14 Ranford v New Zealand Police, above n 8, at [9] and [24].
that in sentencing the appellant for his previous drink-drive offending that the courts have afforded him numerous opportunities over a period of years to address his alcohol abuse and he has irresponsibly failed to do so. It is simply good fortune that no one has been seriously injured or killed as a result of his offending.
[23] While I accept that long-term rehabilitation will provide the best protection to the public in the future I also note that the appellant’s rehabilitative needs are not prevented or ignored as a result of the imposition of a sentence of imprisonment. Judge Manuel made provision in her sentence for “six months post-release special and standard conditions, with the special conditions to address the appellant’s issues with alcohol”.15 Those conditions will presumably involve rehabilitative interventions designed to address his alcohol abuse, potentially by requiring his engagement with CADS.16 Such rehabilitative measures are plainly the best way of protecting the public in the long-term by ensuring that Mr Ilolahia addresses the root cause of his offending.
[24] For these reasons, I am satisfied that a sentence of imprisonment is necessary in the circumstances of this case, and that a sentence of 13 months’ imprisonment is the least restrictive sentencing outcome that is appropriate for the appellant’s offending even if a suitable residence for home detention is now available. I therefore decline to grant leave for Mr Ilolahia to apply for substitution of the sentence of imprisonment for a sentence of home detention under s 80I of the Act.
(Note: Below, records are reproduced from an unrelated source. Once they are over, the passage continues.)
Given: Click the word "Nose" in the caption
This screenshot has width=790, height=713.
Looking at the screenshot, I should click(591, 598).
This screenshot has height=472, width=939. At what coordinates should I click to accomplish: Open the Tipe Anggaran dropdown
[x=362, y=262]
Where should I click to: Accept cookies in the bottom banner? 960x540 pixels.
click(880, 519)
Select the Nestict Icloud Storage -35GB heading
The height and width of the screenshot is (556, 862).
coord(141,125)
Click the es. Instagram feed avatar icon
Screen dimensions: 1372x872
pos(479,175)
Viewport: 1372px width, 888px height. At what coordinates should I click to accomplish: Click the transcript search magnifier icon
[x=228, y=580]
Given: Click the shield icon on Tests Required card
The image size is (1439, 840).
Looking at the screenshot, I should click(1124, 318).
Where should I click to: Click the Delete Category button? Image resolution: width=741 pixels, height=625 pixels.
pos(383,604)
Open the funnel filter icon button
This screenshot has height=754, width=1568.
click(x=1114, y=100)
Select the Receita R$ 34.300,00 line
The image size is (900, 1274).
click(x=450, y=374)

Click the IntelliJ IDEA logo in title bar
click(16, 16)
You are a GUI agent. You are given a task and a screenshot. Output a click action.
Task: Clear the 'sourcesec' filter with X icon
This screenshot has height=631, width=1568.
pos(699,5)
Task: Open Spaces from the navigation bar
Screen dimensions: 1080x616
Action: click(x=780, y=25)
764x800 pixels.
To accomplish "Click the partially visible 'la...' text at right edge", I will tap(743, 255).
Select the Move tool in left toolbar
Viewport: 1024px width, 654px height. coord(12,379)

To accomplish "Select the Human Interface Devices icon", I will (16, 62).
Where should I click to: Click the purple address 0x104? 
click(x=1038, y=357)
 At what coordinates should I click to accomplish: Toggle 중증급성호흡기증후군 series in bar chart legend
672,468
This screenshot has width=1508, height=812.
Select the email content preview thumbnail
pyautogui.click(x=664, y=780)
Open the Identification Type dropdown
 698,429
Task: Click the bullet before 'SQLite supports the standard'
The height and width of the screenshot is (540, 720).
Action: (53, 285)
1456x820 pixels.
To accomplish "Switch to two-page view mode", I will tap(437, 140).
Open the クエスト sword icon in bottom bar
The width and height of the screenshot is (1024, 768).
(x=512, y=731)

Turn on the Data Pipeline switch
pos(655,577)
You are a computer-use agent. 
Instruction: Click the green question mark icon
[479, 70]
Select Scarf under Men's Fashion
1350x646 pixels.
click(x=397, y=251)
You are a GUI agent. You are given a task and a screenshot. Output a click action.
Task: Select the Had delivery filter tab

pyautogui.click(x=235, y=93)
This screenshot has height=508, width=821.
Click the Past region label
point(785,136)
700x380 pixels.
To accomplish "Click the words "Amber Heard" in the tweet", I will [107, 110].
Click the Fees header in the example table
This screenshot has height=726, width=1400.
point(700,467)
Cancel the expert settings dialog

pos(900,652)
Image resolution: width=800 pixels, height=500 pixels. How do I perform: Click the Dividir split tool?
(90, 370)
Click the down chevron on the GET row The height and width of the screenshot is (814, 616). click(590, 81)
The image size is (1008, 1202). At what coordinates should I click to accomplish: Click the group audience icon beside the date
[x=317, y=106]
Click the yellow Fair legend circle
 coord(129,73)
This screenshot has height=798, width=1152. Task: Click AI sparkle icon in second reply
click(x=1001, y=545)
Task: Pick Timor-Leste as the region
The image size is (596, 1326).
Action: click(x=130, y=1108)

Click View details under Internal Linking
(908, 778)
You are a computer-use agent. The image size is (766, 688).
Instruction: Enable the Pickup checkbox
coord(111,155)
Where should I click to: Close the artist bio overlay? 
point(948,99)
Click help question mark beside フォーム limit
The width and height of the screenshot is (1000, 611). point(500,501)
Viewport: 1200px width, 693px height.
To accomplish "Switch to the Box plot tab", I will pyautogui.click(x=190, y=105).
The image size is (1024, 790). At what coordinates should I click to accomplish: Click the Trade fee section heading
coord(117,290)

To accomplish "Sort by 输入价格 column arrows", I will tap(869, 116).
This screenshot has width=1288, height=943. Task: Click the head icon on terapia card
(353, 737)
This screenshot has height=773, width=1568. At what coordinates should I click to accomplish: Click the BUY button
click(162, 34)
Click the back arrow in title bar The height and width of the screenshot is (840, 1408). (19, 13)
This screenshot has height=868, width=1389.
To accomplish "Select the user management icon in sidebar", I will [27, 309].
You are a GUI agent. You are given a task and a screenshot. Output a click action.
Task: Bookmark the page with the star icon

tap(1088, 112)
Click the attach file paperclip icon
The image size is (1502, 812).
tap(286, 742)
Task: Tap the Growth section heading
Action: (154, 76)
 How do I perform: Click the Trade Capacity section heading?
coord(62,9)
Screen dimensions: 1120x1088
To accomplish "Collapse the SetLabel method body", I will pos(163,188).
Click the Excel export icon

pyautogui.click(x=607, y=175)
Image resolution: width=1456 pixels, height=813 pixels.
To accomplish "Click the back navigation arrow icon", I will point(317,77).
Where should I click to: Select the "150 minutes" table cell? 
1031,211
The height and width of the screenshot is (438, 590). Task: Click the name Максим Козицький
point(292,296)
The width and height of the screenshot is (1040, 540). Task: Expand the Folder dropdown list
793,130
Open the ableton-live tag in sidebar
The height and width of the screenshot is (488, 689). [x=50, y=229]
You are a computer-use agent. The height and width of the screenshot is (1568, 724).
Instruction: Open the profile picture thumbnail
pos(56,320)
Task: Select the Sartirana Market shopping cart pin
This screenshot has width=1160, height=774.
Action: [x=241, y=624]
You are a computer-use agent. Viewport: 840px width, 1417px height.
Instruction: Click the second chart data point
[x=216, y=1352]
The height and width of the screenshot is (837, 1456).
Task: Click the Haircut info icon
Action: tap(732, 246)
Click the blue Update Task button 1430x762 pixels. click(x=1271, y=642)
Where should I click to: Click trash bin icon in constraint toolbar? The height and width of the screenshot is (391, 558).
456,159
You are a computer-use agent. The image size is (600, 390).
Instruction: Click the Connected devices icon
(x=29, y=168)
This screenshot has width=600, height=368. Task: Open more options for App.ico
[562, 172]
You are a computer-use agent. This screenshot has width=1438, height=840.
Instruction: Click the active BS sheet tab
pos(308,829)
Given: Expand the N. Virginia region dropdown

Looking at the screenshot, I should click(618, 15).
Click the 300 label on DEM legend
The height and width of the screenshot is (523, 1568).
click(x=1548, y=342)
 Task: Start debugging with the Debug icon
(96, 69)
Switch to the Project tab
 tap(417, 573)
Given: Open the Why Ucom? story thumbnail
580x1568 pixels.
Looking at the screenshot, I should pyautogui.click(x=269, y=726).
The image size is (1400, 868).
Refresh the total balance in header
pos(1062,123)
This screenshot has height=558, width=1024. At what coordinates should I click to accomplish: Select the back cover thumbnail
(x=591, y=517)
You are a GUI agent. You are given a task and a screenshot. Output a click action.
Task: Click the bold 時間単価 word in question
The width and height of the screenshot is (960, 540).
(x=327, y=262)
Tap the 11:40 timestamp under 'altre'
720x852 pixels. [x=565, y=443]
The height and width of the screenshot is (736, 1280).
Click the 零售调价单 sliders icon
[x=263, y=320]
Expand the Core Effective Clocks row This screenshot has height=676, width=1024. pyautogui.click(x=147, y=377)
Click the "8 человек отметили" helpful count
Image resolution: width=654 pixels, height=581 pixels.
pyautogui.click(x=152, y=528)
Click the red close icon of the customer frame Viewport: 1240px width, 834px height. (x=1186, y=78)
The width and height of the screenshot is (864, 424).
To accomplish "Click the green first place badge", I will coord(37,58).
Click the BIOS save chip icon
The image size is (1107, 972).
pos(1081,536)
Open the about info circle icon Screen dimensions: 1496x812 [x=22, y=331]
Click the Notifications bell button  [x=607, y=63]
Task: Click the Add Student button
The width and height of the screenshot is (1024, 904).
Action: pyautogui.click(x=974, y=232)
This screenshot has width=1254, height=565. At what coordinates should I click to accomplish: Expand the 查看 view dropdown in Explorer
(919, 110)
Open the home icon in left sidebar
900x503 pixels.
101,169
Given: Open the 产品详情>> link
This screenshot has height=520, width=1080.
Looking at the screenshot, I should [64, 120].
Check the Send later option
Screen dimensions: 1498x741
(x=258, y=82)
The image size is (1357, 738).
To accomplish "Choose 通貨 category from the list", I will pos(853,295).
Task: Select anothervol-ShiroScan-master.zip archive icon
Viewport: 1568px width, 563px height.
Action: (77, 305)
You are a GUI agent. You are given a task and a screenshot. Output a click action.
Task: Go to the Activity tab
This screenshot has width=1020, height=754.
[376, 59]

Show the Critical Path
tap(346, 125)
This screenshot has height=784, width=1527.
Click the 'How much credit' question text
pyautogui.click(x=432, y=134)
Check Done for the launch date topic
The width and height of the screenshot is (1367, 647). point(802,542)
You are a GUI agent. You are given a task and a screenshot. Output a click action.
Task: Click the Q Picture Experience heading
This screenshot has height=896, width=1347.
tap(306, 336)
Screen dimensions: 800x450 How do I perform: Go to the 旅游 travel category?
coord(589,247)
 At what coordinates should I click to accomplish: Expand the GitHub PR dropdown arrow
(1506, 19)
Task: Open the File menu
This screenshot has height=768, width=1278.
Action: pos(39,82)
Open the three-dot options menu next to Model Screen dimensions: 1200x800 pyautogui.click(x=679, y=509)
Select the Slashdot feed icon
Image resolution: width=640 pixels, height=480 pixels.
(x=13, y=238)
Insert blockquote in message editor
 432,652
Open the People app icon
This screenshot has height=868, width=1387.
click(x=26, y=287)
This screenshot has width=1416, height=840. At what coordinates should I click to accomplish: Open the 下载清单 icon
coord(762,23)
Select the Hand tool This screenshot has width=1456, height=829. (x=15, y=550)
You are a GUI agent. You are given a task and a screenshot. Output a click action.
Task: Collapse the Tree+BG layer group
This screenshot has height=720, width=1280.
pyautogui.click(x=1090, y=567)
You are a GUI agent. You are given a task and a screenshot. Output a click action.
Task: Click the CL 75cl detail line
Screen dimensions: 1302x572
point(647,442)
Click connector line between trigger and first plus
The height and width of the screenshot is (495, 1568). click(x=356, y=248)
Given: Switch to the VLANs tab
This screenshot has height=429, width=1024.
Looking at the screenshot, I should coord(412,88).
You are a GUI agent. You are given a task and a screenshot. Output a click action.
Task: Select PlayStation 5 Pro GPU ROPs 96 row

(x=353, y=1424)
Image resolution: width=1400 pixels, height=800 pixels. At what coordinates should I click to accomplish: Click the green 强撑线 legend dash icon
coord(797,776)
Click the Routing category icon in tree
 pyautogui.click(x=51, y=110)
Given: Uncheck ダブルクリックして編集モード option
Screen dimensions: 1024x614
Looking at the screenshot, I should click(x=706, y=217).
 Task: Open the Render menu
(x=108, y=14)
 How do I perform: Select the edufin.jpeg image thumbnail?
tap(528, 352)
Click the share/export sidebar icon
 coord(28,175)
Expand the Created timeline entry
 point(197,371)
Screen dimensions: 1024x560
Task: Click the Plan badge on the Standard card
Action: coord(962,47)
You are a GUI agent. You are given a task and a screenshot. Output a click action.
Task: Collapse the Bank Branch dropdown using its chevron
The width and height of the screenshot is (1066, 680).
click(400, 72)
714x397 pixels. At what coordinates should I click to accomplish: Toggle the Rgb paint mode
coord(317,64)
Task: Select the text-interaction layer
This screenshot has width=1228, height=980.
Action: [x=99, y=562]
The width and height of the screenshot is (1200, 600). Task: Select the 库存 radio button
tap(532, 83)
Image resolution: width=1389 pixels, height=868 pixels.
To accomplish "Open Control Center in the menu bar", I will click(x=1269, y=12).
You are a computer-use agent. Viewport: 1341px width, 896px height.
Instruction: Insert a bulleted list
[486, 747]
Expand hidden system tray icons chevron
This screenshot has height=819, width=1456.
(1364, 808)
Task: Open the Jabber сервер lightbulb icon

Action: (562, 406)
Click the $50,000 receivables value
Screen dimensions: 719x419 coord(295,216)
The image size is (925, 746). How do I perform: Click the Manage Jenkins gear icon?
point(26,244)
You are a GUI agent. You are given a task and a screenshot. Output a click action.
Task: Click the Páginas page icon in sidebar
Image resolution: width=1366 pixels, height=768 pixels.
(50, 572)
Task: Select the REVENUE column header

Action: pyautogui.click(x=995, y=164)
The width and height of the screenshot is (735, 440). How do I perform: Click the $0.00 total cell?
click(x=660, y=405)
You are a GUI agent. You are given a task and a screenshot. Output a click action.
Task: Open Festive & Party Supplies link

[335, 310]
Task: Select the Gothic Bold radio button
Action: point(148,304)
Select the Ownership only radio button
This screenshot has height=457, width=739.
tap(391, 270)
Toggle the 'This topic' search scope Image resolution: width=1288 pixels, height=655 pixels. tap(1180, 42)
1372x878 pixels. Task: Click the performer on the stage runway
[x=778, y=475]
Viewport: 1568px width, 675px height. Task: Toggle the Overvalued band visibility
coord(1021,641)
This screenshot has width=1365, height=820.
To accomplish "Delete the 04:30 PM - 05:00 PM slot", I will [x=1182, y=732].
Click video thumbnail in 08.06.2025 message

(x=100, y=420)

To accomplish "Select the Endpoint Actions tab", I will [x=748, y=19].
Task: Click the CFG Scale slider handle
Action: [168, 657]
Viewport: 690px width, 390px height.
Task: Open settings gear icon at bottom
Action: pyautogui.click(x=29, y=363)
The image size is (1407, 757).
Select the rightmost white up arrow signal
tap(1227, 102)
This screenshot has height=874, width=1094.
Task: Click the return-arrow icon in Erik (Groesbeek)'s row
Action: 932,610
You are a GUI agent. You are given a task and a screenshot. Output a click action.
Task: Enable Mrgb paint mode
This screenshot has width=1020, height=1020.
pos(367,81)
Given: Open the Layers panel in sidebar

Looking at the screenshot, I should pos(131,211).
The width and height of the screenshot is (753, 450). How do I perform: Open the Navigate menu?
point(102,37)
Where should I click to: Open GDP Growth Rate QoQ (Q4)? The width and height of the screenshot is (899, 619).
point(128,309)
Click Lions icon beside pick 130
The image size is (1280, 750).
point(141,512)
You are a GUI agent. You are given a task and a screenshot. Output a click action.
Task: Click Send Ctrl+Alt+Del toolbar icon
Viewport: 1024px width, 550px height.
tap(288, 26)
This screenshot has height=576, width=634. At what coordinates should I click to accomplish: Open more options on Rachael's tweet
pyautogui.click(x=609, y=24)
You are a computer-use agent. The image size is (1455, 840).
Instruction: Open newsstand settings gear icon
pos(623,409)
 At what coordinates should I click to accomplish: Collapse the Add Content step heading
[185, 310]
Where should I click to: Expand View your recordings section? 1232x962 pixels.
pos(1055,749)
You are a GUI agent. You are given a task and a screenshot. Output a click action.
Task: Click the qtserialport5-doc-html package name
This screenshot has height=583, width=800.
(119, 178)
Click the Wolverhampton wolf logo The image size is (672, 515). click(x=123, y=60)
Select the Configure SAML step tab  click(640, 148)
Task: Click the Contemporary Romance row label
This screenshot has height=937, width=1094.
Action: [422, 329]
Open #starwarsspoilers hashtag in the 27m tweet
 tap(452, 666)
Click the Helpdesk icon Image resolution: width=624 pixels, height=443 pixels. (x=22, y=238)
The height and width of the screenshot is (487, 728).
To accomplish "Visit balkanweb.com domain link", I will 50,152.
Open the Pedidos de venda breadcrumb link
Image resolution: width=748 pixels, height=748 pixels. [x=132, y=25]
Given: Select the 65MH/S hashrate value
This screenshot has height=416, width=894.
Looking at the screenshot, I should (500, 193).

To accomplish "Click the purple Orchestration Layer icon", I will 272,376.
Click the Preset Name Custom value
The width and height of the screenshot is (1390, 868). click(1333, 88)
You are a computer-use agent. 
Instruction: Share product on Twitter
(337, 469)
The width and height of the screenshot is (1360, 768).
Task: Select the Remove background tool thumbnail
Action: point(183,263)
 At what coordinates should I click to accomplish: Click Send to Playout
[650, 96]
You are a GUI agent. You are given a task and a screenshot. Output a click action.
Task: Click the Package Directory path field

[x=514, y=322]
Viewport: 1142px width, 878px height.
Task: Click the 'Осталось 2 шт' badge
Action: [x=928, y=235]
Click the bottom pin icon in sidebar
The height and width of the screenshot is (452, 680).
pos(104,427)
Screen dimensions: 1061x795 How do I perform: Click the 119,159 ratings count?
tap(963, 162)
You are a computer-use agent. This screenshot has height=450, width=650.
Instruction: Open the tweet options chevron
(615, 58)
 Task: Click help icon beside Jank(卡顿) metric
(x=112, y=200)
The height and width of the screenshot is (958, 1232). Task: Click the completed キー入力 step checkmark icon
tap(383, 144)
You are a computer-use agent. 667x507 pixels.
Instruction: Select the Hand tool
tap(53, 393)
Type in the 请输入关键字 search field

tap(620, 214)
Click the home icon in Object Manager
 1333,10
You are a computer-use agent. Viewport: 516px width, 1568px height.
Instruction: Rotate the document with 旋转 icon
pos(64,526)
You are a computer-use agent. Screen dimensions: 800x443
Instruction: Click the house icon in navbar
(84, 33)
[25] Under s 250 of the Criminal Procedure Act 2011, the Court must allow the appeal if satisfied there is a material error in the sentence and a different sentence should be imposed. While I have found that there was a material error in Judge Manuel’s sentencing because of her failure to give reasons for not granting the appellant leave to apply for home detention, I am nevertheless satisfied that the sentence she imposed was not manifestly excessive and I find that a different sentence should not be imposed.
15 District Court decision, above n 1, at [21].
16 Were I required to sentence Mr Ilolahia myself I would have imposed conditions of this nature pursuant to s 93 of the Sentencing Act 2002.
Result
[26]The appeal is accordingly dismissed.